Decline in Forex Reserves Narrow as Govt Incurs More Foreign Debt

KATADATA - The withdrawal of foreign debt has successfully softened the downward trend in Indonesia’s foreign exchange reserves last month. Although recorded the lowest level since January 2014, the country’s forex reserves did not fall below US$100 billion or just shrink US$500 million compared to the previous month to US$100.2 billion.
Executive Director of Bank Indonesia’s Communication Department Tirta Segara said that the decline in forex reserves in November 2015 was a result of government's spending on external debt payment and the Rupiah exchange rate intervention in the forex market. Throughout last month, Indonesian Central Bank spent IDR241.6 trillion for open market operations. This was bigger than that in October 2015 of IDR218 trillion.
However, foreign exchange earnings from oil and gas and the withdrawal of foreign debt were able to prevent further decline in forex reserves. Based on forex reserve components as of 30 November 2015, the amount of base money reached IDR895.2 trillion. This was bigger than the previous month due to the increase in the circulation of banknotes and coins from IDR520.2 trillion to IDR526.6 trillion.

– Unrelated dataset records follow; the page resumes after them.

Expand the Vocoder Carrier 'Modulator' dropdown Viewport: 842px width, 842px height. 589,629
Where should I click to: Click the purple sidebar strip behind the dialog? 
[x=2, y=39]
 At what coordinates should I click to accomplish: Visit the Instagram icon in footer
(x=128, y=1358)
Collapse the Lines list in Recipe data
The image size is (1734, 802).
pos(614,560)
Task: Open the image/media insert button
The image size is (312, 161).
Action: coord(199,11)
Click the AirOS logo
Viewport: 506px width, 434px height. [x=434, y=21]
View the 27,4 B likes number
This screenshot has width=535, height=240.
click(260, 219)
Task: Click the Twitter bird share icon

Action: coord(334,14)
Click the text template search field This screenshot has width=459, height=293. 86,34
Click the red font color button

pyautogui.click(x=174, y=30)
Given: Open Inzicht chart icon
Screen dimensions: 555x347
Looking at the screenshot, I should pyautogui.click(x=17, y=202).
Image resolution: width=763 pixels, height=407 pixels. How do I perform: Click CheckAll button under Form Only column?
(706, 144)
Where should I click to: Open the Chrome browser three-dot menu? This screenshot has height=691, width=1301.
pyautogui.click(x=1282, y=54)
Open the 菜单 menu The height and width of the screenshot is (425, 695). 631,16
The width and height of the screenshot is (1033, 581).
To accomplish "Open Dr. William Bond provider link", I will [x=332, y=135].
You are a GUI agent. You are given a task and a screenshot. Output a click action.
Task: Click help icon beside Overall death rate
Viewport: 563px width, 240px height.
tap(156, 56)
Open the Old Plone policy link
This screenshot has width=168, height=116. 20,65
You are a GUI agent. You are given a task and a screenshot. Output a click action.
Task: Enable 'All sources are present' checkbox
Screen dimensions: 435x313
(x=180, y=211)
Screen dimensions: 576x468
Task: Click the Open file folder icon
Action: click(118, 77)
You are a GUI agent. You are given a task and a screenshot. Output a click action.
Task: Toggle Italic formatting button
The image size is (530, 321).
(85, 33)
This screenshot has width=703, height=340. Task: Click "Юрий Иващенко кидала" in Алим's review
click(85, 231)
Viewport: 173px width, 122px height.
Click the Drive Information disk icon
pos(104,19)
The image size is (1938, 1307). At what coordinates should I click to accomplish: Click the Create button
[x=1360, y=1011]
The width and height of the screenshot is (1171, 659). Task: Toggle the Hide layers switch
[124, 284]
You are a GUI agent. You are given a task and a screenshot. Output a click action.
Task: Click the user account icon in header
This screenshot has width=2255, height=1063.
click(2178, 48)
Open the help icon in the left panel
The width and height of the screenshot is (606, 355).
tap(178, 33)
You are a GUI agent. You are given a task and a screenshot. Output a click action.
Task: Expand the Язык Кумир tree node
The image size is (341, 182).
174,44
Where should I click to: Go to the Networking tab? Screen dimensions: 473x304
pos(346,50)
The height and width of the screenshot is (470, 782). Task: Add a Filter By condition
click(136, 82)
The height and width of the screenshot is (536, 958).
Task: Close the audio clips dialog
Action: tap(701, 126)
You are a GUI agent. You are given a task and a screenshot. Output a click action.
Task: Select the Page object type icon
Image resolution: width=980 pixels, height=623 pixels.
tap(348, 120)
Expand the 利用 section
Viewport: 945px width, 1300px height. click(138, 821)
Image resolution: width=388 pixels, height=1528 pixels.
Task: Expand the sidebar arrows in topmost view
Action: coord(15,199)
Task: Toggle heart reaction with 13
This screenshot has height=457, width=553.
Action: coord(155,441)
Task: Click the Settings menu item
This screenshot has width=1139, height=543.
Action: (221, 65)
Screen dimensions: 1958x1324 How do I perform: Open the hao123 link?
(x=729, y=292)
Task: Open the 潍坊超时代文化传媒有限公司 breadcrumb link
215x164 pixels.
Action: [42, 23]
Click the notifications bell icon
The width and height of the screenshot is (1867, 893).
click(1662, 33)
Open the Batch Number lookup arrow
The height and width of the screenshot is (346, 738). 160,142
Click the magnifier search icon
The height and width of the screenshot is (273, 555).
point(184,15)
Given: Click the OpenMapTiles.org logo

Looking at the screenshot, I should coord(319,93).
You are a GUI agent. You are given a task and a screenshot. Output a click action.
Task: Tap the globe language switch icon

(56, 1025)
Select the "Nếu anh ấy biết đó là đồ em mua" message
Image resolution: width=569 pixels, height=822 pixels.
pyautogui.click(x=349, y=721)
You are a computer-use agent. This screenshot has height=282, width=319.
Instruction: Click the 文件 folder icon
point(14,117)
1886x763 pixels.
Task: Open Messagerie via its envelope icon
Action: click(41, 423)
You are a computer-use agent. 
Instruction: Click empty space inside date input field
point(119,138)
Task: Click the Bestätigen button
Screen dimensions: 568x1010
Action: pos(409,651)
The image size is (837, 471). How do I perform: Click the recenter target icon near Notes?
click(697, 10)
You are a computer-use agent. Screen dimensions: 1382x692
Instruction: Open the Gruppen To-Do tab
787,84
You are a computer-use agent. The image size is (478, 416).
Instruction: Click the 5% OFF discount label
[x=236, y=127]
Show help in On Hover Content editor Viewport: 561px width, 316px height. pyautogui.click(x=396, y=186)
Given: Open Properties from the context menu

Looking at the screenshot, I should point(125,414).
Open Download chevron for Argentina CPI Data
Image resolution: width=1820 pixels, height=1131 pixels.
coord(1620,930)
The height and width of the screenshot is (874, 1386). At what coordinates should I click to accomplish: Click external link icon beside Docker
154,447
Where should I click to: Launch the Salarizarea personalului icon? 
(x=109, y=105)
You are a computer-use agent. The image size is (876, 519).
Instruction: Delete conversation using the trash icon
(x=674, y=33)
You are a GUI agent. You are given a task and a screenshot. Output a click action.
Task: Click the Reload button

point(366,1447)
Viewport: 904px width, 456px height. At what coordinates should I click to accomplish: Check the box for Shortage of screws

The net foreign asset position in November 2015 reached IDR1345.1 trillion or jumped from the previous month of IDR1331.6 trillion due to the withdrawal of foreign debt. As a result, net domestic asset was minus IDR449.9 trillion, or swell from the previous month of minus IDR440.4 trillion. Forex reserve position in November 2015 is still sufficient to finance 7.1 months of imports, or about 6.9 months of imports and foreign debt payment which is still above the standard adequacy threshold of three months of imports.